The very act of denying personal liberty by keeping someone in a confined space should be challenged. While the sector does adopt the approach that the need for freedom of movement should be balanced with the need for safety, most Homes interpret this by providing a secure unit within the confines of a larger facility. This approach denies people with dementia freedom of movement to access their whole Home environment. This approach has been justified as being more manageable and less confronting for a person with dementia.
The initiative taken by the Home challenges this assumption.
The project took a staged approach which firstly ensured the physiological needs of each individual were met through the use of clinical indicators and individual care conferences; secondly each individual’s personal interests, history and relationships were used to develop a program of meaningful activities which is used to reduce stress and provide meaning in people’s daily routine. Staffing changes were made to ensure appropriately trained Lifestyle Professionals were available to provide Meaningful Activities. While progressive, these stages are not unique in the Industry.
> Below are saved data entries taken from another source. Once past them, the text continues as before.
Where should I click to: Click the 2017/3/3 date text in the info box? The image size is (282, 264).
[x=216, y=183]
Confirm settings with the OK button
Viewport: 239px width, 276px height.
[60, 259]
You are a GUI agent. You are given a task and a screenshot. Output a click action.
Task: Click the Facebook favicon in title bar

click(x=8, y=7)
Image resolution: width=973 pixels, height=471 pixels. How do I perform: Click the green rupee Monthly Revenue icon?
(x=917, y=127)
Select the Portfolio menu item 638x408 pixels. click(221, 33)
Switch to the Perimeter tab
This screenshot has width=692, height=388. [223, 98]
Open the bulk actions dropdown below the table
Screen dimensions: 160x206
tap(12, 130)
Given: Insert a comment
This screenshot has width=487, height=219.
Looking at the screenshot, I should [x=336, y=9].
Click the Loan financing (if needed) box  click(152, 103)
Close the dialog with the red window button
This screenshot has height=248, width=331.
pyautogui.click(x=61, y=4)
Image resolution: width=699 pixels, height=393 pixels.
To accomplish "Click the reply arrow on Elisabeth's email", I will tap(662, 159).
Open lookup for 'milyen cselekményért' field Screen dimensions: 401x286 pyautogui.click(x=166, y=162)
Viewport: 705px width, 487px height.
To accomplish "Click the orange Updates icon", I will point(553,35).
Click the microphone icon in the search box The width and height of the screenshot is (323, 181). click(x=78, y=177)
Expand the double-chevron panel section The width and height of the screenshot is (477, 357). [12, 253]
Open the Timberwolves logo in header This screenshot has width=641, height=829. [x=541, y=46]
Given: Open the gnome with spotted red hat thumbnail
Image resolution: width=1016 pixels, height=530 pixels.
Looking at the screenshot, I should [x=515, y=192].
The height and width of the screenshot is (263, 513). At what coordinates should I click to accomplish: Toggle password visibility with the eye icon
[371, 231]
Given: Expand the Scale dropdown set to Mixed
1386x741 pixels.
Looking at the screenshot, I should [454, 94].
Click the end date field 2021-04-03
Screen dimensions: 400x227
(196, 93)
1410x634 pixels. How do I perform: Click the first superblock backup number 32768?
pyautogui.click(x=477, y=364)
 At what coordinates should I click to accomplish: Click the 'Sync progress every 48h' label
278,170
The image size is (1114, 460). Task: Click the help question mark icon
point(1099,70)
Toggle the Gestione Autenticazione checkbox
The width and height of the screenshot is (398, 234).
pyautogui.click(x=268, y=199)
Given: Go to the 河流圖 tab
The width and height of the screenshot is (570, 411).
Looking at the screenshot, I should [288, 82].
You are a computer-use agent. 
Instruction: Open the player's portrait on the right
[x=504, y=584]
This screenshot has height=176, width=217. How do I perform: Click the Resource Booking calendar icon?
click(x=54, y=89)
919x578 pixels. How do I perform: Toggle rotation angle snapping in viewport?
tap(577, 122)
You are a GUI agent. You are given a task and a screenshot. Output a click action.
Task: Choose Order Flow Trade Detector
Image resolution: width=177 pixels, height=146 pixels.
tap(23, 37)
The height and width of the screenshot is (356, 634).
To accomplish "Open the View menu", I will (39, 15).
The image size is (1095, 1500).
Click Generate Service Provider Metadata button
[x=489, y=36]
What sets this initiative apart from others in the sector is the unlocking of the dementia secure units within the Home. It is the trifecta of stages in this approach which truly addresses the three components of physical needs, psychological needs and the effect of the built environment.
Analysis of the environment was taken to a new level. Not only were the usual recommendations about furnishings, lighting, contrast etc considered; it was the effect that the locked environment has on the psychology of each individual that was emphasised. Unlocking the DSUs showed people dignity and respect. The positive outcomes for socialisation and reduction of behaviours of frustration and aggression demonstrate clearly that people have appreciated this respect; it has enhanced their quality of life.
The Home is staffed with a number of third year nursing and occupational therapy students. Exposing these soon-to-be graduates to an environment which truly honours personhood by removing the barriers of restraint will help to shape the future of the Industry in a more respectful and empowering direction.